• **MATERIAL FOR THE TASK**:
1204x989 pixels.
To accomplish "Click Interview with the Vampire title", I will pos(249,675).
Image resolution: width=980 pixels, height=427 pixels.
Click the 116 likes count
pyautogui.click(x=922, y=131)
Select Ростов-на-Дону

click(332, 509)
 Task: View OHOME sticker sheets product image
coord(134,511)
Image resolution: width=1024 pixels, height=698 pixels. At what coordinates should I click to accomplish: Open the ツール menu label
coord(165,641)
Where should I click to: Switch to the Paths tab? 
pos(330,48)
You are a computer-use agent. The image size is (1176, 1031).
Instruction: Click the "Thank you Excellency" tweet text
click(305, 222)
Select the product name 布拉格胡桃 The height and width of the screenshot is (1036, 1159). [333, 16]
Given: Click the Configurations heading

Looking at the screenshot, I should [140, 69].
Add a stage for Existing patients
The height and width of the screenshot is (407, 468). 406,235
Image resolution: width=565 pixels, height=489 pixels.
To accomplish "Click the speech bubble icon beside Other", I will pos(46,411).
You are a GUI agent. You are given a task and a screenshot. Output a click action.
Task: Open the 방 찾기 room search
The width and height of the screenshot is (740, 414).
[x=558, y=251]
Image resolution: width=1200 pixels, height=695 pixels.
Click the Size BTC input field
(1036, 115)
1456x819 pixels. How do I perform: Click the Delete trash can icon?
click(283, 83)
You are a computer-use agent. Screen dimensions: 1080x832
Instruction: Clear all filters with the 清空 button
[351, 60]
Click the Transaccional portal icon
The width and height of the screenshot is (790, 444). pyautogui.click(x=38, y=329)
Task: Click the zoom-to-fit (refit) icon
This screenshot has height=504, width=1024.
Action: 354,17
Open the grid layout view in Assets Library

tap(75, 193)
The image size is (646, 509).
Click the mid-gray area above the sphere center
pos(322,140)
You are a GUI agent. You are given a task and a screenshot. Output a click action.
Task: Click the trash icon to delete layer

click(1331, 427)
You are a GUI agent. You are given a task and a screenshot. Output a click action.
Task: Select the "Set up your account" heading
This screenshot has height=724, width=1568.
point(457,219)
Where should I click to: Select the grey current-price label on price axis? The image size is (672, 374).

• **DESCRIPTION OF THE TASK**: Look for the string "computer" in the entries above. Copy every line that has it.

• **SOLUTION**:
You are a computer-use agent. The image size is (1176, 1031).
You are a computer-use agent. Screen dimensions: 1080x832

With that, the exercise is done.